Après avoir semé les monstres, nous nous étions arrêtés un moment pour réétudier la direction à prendre. Livaï était descendu de son cheval, et quelques secondes plus tard, je fis de même. Débout, immobile, je ne pleurais toujours pas. Soudain, je vis le brun se rapprocher de moi, et me tendre une cape verte d'un des membres du bataillon d'exploration.

- C'est tout ce que j'ai pu récupérer. Elle appartenait à ton frère.

Les mains tremblantes, je la pris, la regarda longuement, jusqu'à ce que je ne puisse plus la distinguer à cause des larmes qui me montaient enfin aux yeux. Je pleurais. Il était temps. Je sentais les perles salées dévaler mes joues sans retenu et ma gorge se nouer au point que cela me fit mal.

- Capitaine Livaï ! criai-je en me jetant dans ses bras sans pouvoir me contrôler.

J'éclatai pitoyablement en sanglot, comme si toute la tristesse révélait enfin ses symptômes. Je m'accrochai à sa chemise comme si toute ma vie en dépendait, en laissant tout mon désespoir s'exprimer, et je ne sais pas si c'était juste mon imagination, mais je crois qu'il avait finement posé sa main gauche sur ma nuque, comme pour me réconforter. Toutefois, s'il y a bien une chose dont j'étais sure, c'était qu'il m'avait laissé pleurer dans ses bras sans m'interrompre, jusqu'à ce que je me calme.

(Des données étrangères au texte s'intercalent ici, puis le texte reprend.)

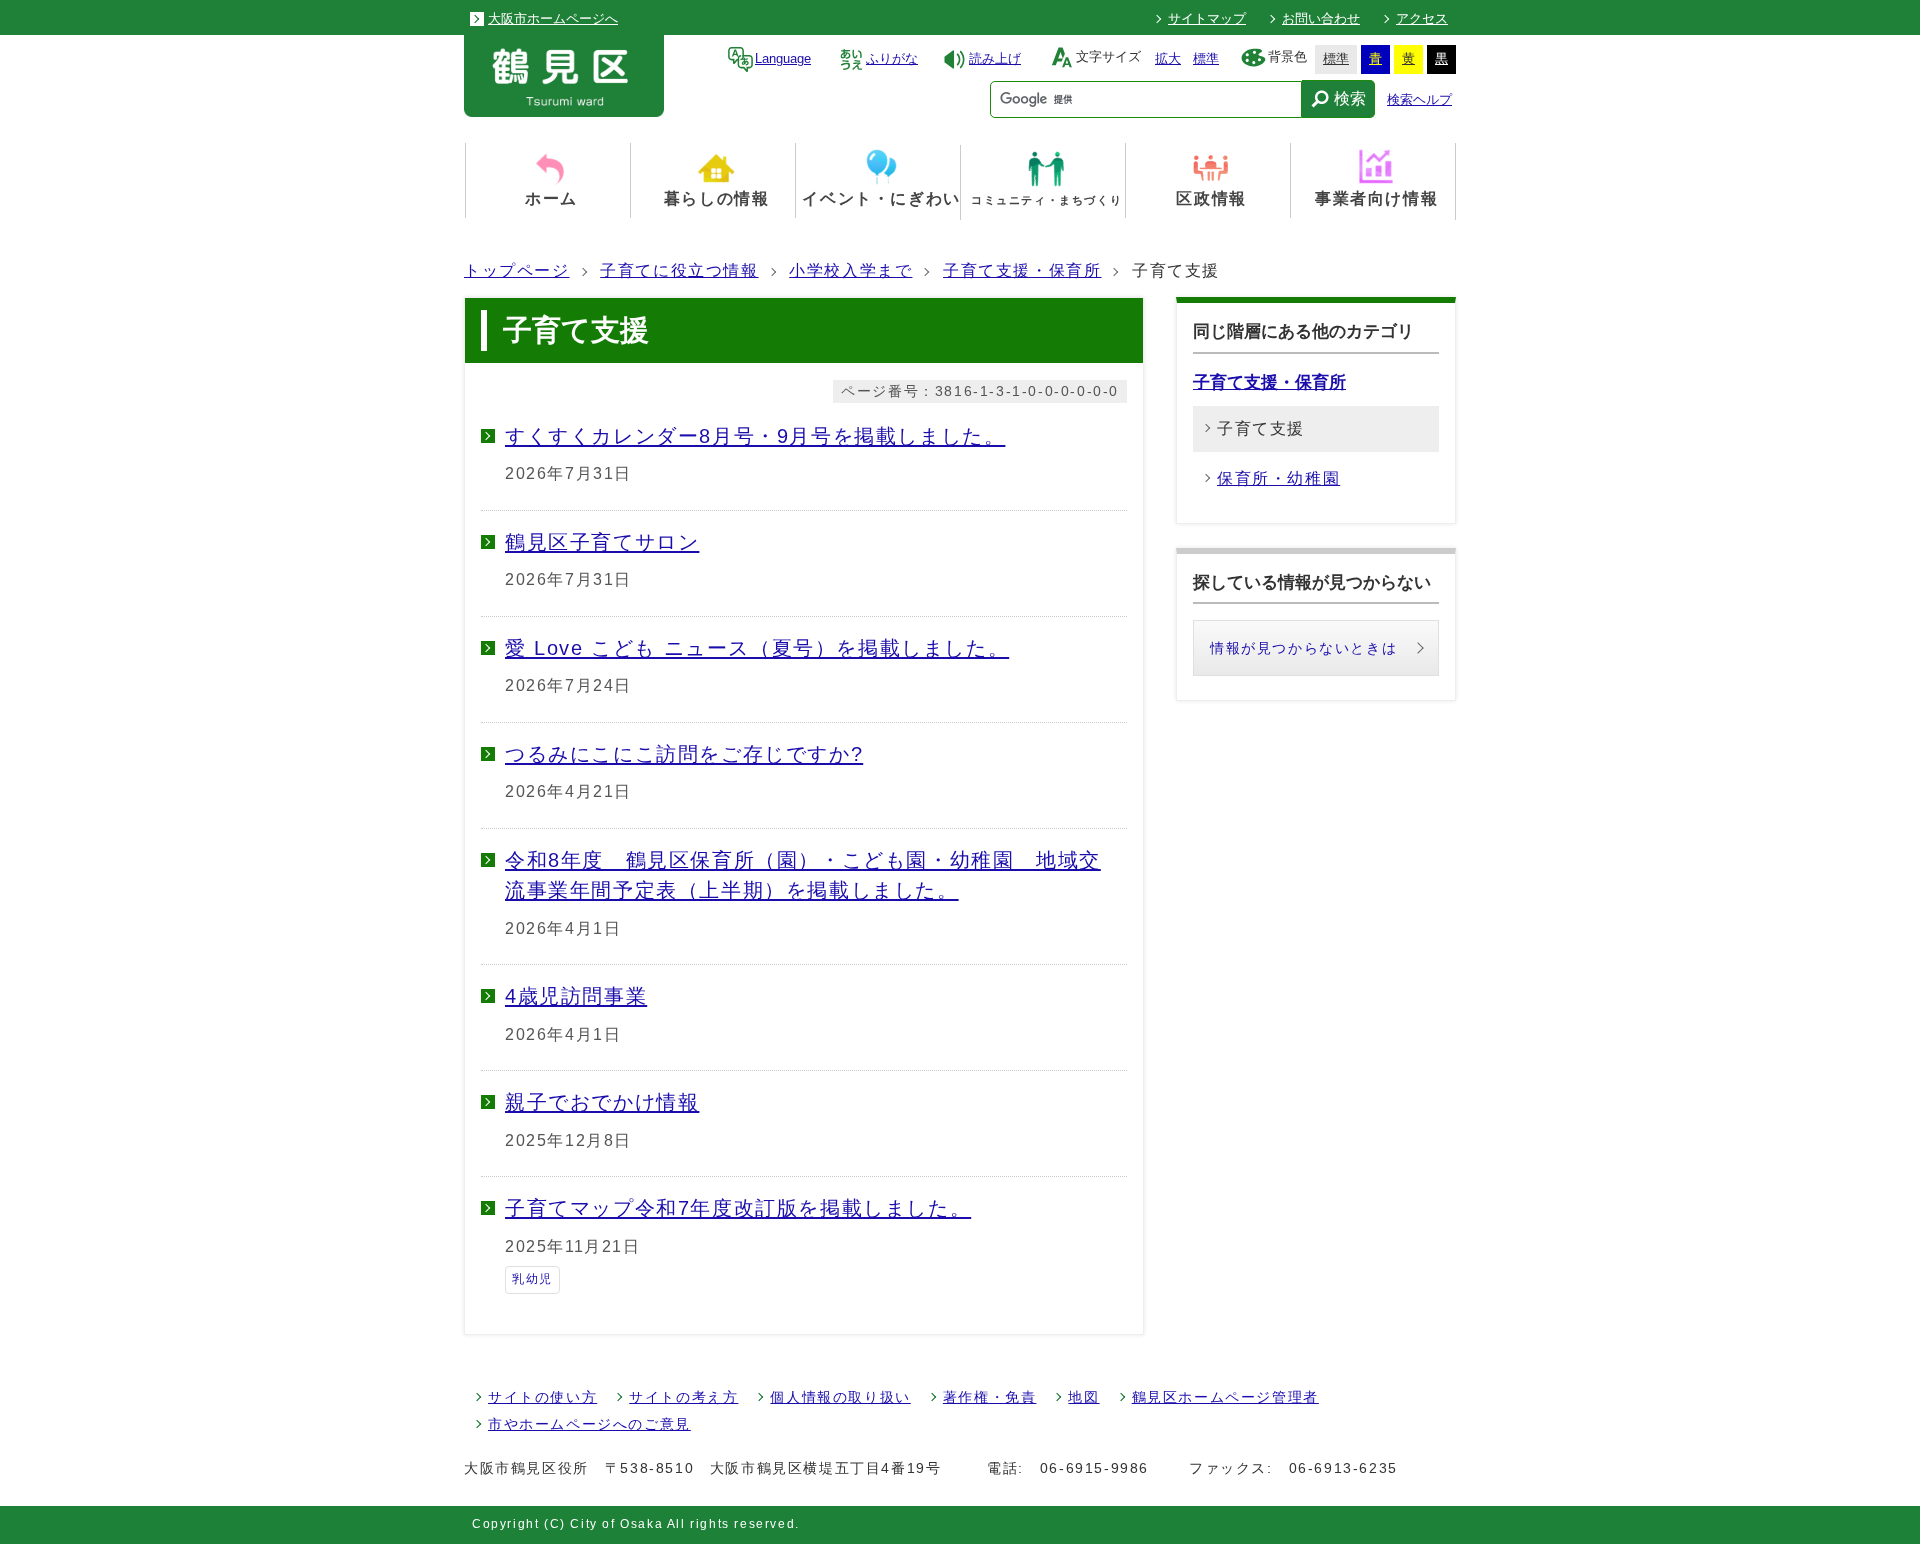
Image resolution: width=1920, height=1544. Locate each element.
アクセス (1422, 18)
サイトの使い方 (542, 1397)
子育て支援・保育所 (1022, 270)
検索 (1350, 98)
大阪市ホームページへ (553, 18)
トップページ (517, 270)
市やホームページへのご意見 (589, 1424)
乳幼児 (532, 1279)
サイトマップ (1207, 18)
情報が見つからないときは (1303, 648)
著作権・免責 (990, 1397)
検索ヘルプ (1419, 99)
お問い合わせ (1321, 18)
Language (783, 58)
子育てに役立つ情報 (679, 270)
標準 (1206, 58)
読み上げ (995, 58)
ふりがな (892, 58)
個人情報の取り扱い (840, 1397)
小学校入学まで (850, 270)
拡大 (1168, 58)
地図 (1083, 1397)
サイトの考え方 (683, 1397)
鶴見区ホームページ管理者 (1225, 1397)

Etrangement, je me sentais mieux, ou tout du moins pour le pire, moins mal. Il m'avait prit le poignet, emmener prêt de son cheval, et dit de monter, ce que je fis. Il monta à son tour et nous nous remîmes en route, en silence, alors que je serrais la cape de mon défunt petit frère contre mon cœur.

Arrivés devant les portes, elles s'ouvrirent et nous entrâmes devant les civils déçus de voir que nous étions beaucoup moins nombreux que ce matin. Je les entendais se plaindre, nous… juger.

- Ils ont apparemment réussi à jeter nos impôts par la fenêtre, entendis-je un peu plus loin.

Une vague de colère s'empara de moi, et je serais sans aucun doute descendu mettre mon poing dans la mâchoire de l'abruti qui avait dit ça, si le capitaine ne m'en avait pas empêcher en enroulant son bras droit autour de mon corps, m'immobilisant moi ainsi que mes bras.

- Calme-toi, me dit-il.

Paradoxalement, je l'écoutai et me détendis. Moi qui détestait qu'on me donne des ordres…

C'était atroce. J'entendais tout les villageois demander en hurlant à Erwin ce que cette expédition nous avait apporté en contrepartie de tous ces sacrifices, s'il n'avait aucun regret devant tous ces morts, alors qu'il restait de marbre. Ce spectacle était dramatique. Leur voix… cassées par le désespoir qui nous rongeait tous. La 57ème expédition fut un échec total, et pour la deuxième fois, je repleurai, en silence, mes sanglots étouffés dans la cape de mon frère. Et seul Livaï en fut témoin.